GB: What were the biggest factors keeping those teams from being successful over almost 20 years?
DA: Ownership. The Farrell-Devery ownership served its purpose, got the land, got the initial park built and launched the franchise. But they were inept, made very bad, knee-jerk decisions and proved to be poor businessmen when it came to building a permanent park. They kept setting the franchise back.
GB: I often reply with #freehalchase and #freecarlmays anytime I see a post that mentions those two stars. Do you think either has been misunderstood and should be better known to Yankees fans?
DA: Chase can be hard to defend. Even if he was innocent of fixing games, which is doubtful, he was not a good teammate or employee. He was often off somewhere playing semipro ball for extra money when he should have been resting, or playing for the Yankees. But he is a tragic figure and late in his life he did show great remorse for having wasted his talent.
Mays did not mean to kill Ray Chapman. But he was a volatile character and a fierce competitor. One of the first female sportswriters, Jane Dixon, did a remarkable interview with Mays and his wife in 1919 that really illuminated his complex personality, and he wrote a first person piece for Baseball Magazine that did the same. He was a private guy, but very complex and tormented by bit of a persecution complex. But a great pitcher.
GB: Each time those early teams got any momentum going, like their three second-place finishes, they bottomed out right after. Was it more bad luck or bad management that caused that?
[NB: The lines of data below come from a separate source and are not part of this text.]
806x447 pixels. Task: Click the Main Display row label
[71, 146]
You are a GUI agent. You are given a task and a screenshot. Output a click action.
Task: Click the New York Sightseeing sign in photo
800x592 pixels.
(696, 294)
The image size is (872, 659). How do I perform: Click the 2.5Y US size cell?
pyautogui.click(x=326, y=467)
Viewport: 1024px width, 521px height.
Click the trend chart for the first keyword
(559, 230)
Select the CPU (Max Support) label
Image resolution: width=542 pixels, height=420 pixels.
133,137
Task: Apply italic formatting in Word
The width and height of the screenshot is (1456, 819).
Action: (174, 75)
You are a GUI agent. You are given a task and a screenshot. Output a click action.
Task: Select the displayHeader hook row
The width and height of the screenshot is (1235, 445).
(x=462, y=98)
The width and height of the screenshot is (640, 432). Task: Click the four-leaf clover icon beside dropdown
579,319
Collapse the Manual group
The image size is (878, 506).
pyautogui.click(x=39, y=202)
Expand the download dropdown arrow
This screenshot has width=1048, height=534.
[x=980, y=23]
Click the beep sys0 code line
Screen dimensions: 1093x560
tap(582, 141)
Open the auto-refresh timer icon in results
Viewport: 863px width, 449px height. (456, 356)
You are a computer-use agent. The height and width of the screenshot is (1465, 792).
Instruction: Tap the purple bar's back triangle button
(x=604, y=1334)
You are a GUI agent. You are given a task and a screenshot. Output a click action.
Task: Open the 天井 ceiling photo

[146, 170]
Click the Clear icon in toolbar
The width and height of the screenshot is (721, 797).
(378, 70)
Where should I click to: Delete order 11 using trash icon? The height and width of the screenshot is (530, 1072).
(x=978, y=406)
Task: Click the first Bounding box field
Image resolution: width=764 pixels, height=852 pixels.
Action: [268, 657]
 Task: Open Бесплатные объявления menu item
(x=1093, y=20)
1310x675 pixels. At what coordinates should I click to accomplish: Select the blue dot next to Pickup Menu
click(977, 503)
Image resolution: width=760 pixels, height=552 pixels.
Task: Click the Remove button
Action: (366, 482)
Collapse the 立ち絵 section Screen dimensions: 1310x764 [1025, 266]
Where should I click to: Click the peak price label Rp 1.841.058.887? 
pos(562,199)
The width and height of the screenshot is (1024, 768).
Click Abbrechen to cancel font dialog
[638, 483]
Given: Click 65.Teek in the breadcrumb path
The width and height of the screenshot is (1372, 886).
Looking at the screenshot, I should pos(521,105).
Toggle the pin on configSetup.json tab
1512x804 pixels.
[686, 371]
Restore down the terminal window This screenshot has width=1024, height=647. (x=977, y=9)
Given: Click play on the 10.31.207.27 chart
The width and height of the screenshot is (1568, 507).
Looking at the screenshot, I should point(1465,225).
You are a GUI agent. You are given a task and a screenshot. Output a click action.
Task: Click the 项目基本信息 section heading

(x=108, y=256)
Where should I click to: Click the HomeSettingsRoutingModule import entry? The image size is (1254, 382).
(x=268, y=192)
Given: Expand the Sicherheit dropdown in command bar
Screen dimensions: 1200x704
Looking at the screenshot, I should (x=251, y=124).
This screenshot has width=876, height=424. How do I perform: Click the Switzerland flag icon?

DA: See above. Bad management and often the presence of volatile characters that did not have the steady, consistency in personality that it took to be great and be a winning team.
GB: Does that management remind you of anything going on in Queens these days?
DA: Yes, in the obsession with the other team in town, the Giants, and need to try to quick-fix the franchise with players who were past their prime. [Frank] Farrell and [Bill] Devery were willing to spend money up to a point, but also tried to monetize the ballpark in ways that cost their team a home field advantage. They wanted to win, but were just inept. Remember, the Mets, for all their faults, were in the World Series only three years ago.
GB: Sometimes history is as much about what didn’t happen as what did. Which alternative history (McGraw gets to manage Yankees, Mays doesn’t bean Chapman, Farrell’s 225th St. location materializes, Chesbro wins #42, etc.) could have had the biggest effect on the franchise moving forward, and how might have that made it different?
DA: Unquestionably, if they had been successful in luring Honus Wagner from the Pirates in 1903, they would have had the best player in baseball to anchor the franchise for its first 10 years. They would likely have won at least one pennant, maybe several, and it would have masked the other shortcomings of Farrell-Devery. They may have owned the team longer, and the urgency to “put the team on the map” that set the stage for the Ruppert ownership and Babe Ruth acquisition might not have been so great. A real fan base for AL baseball in New York would have grown around Wagner. But he was loyal, perhaps to a fault, and stayed in Pittsburgh when six or seven of his teammates, including Chesbro, jumped to New York.
GB: Finally, where do you stand on the “mini” controversy as to whether the Yankees franchise actually originated in Baltimore and was “moved,” or was a “new” franchise in 1903 taken over when the Orioles were abandoned?
DA: I agree with Marty Appel on this, that the New York franchise was a completely new franchise that replaced the folded Orioles. Except for a couple of players, the entire team was put together by [Ban] Johnson and [Clark] Griffith from scratch. So I see no reason to consider the 1901-02 Baltimore franchise an extension of the Yankees history. The Orioles for all intents and purposes ceased to exist after the 1902 season and if efforts to establish the team in New York failed, the AL would have been in big trouble figuring out what to do for an eighth franchise.